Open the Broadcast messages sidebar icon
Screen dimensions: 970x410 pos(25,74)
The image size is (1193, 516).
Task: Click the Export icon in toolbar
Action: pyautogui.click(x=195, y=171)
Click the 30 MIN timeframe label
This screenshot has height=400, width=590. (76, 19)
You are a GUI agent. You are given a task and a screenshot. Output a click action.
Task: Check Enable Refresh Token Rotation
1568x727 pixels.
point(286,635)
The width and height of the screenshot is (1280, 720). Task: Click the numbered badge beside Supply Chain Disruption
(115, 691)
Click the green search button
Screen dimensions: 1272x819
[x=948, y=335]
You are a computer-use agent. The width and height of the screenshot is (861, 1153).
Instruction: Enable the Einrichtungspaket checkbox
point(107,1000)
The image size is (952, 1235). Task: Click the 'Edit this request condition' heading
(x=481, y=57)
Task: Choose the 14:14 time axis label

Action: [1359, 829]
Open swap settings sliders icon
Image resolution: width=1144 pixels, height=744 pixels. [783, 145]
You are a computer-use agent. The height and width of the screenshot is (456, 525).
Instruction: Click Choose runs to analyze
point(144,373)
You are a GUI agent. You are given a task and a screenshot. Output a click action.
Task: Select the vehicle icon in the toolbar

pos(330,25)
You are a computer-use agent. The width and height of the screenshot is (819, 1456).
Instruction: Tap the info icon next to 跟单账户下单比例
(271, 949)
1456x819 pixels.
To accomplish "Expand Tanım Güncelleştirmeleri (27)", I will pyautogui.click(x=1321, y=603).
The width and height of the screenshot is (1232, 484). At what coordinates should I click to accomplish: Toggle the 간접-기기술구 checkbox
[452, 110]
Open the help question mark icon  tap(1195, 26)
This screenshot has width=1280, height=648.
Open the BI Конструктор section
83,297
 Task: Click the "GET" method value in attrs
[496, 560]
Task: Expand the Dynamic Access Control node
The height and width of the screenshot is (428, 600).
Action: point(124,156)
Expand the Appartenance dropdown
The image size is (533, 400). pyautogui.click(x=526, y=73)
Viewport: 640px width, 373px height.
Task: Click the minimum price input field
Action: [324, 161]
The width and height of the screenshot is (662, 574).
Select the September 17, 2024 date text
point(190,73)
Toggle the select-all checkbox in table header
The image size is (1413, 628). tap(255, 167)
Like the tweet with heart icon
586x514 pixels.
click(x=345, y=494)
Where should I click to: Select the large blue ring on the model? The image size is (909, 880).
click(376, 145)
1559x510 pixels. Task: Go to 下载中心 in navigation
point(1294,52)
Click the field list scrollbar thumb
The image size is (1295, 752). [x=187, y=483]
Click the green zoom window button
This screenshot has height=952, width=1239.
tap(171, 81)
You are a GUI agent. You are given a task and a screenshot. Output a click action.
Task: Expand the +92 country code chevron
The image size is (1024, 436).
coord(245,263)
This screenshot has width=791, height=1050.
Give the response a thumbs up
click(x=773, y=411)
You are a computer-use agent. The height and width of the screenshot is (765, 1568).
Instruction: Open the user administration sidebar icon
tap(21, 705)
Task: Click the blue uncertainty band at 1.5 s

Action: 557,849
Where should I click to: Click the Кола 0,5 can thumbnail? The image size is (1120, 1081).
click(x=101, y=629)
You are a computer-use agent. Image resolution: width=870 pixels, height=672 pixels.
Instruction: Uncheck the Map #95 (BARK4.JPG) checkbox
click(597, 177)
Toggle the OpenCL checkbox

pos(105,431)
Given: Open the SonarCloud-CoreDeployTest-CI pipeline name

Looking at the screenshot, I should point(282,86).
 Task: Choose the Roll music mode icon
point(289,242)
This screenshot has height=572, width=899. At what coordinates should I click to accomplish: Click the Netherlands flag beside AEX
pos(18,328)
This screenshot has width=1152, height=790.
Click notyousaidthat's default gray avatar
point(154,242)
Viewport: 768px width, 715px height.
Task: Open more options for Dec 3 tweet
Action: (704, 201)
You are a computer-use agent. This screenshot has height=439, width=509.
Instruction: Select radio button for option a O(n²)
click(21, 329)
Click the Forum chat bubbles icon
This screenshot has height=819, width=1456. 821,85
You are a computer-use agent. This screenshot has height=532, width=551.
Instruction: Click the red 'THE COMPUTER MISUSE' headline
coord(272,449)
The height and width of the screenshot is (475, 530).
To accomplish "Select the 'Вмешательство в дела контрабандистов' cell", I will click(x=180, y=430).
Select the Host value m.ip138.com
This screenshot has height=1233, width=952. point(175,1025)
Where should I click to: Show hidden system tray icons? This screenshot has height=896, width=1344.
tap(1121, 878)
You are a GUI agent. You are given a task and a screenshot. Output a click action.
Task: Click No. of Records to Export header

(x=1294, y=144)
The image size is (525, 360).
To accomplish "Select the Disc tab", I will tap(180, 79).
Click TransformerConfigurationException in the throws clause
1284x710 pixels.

→ **Exercise**
Please write out every one of the entries above word for word.

→ **Written response**
Open the Broadcast messages sidebar icon
Screen dimensions: 970x410 pos(25,74)
The image size is (1193, 516).
Task: Click the Export icon in toolbar
Action: pyautogui.click(x=195, y=171)
Click the 30 MIN timeframe label
This screenshot has height=400, width=590. (76, 19)
You are a GUI agent. You are given a task and a screenshot. Output a click action.
Task: Check Enable Refresh Token Rotation
1568x727 pixels.
point(286,635)
The width and height of the screenshot is (1280, 720). Task: Click the numbered badge beside Supply Chain Disruption
(115, 691)
Click the green search button
Screen dimensions: 1272x819
[x=948, y=335]
You are a computer-use agent. The width and height of the screenshot is (861, 1153).
Instruction: Enable the Einrichtungspaket checkbox
point(107,1000)
The image size is (952, 1235). Task: Click the 'Edit this request condition' heading
(x=481, y=57)
Task: Choose the 14:14 time axis label

Action: [1359, 829]
Open swap settings sliders icon
Image resolution: width=1144 pixels, height=744 pixels. [783, 145]
You are a computer-use agent. The height and width of the screenshot is (456, 525).
Instruction: Click Choose runs to analyze
point(144,373)
You are a GUI agent. You are given a task and a screenshot. Output a click action.
Task: Select the vehicle icon in the toolbar

pos(330,25)
You are a computer-use agent. The width and height of the screenshot is (819, 1456).
Instruction: Tap the info icon next to 跟单账户下单比例
(271, 949)
1456x819 pixels.
To accomplish "Expand Tanım Güncelleştirmeleri (27)", I will pyautogui.click(x=1321, y=603).
The width and height of the screenshot is (1232, 484). At what coordinates should I click to accomplish: Toggle the 간접-기기술구 checkbox
[452, 110]
Open the help question mark icon  tap(1195, 26)
This screenshot has width=1280, height=648.
Open the BI Конструктор section
83,297
 Task: Click the "GET" method value in attrs
[496, 560]
Task: Expand the Dynamic Access Control node
The height and width of the screenshot is (428, 600).
Action: point(124,156)
Expand the Appartenance dropdown
The image size is (533, 400). pyautogui.click(x=526, y=73)
Viewport: 640px width, 373px height.
Task: Click the minimum price input field
Action: [324, 161]
The width and height of the screenshot is (662, 574).
Select the September 17, 2024 date text
point(190,73)
Toggle the select-all checkbox in table header
The image size is (1413, 628). tap(255, 167)
Like the tweet with heart icon
586x514 pixels.
click(x=345, y=494)
Where should I click to: Select the large blue ring on the model? The image size is (909, 880).
click(376, 145)
1559x510 pixels. Task: Go to 下载中心 in navigation
point(1294,52)
Click the field list scrollbar thumb
The image size is (1295, 752). [x=187, y=483]
Click the green zoom window button
This screenshot has height=952, width=1239.
tap(171, 81)
You are a GUI agent. You are given a task and a screenshot. Output a click action.
Task: Expand the +92 country code chevron
The image size is (1024, 436).
coord(245,263)
This screenshot has width=791, height=1050.
Give the response a thumbs up
click(x=773, y=411)
You are a computer-use agent. The height and width of the screenshot is (765, 1568).
Instruction: Open the user administration sidebar icon
tap(21, 705)
Task: Click the blue uncertainty band at 1.5 s

Action: 557,849
Where should I click to: Click the Кола 0,5 can thumbnail? The image size is (1120, 1081).
click(x=101, y=629)
You are a computer-use agent. Image resolution: width=870 pixels, height=672 pixels.
Instruction: Uncheck the Map #95 (BARK4.JPG) checkbox
click(597, 177)
Toggle the OpenCL checkbox

pos(105,431)
Given: Open the SonarCloud-CoreDeployTest-CI pipeline name

Looking at the screenshot, I should point(282,86).
 Task: Choose the Roll music mode icon
point(289,242)
This screenshot has height=572, width=899. At what coordinates should I click to accomplish: Click the Netherlands flag beside AEX
pos(18,328)
This screenshot has width=1152, height=790.
Click notyousaidthat's default gray avatar
point(154,242)
Viewport: 768px width, 715px height.
Task: Open more options for Dec 3 tweet
Action: (704, 201)
You are a computer-use agent. This screenshot has height=439, width=509.
Instruction: Select radio button for option a O(n²)
click(21, 329)
Click the Forum chat bubbles icon
This screenshot has height=819, width=1456. 821,85
You are a computer-use agent. This screenshot has height=532, width=551.
Instruction: Click the red 'THE COMPUTER MISUSE' headline
coord(272,449)
The height and width of the screenshot is (475, 530).
To accomplish "Select the 'Вмешательство в дела контрабандистов' cell", I will click(x=180, y=430).
Select the Host value m.ip138.com
This screenshot has height=1233, width=952. point(175,1025)
Where should I click to: Show hidden system tray icons? This screenshot has height=896, width=1344.
tap(1121, 878)
You are a GUI agent. You are given a task and a screenshot. Output a click action.
Task: Click No. of Records to Export header

(x=1294, y=144)
The image size is (525, 360).
To accomplish "Select the Disc tab", I will tap(180, 79).
Click TransformerConfigurationException in the throws clause
1284x710 pixels.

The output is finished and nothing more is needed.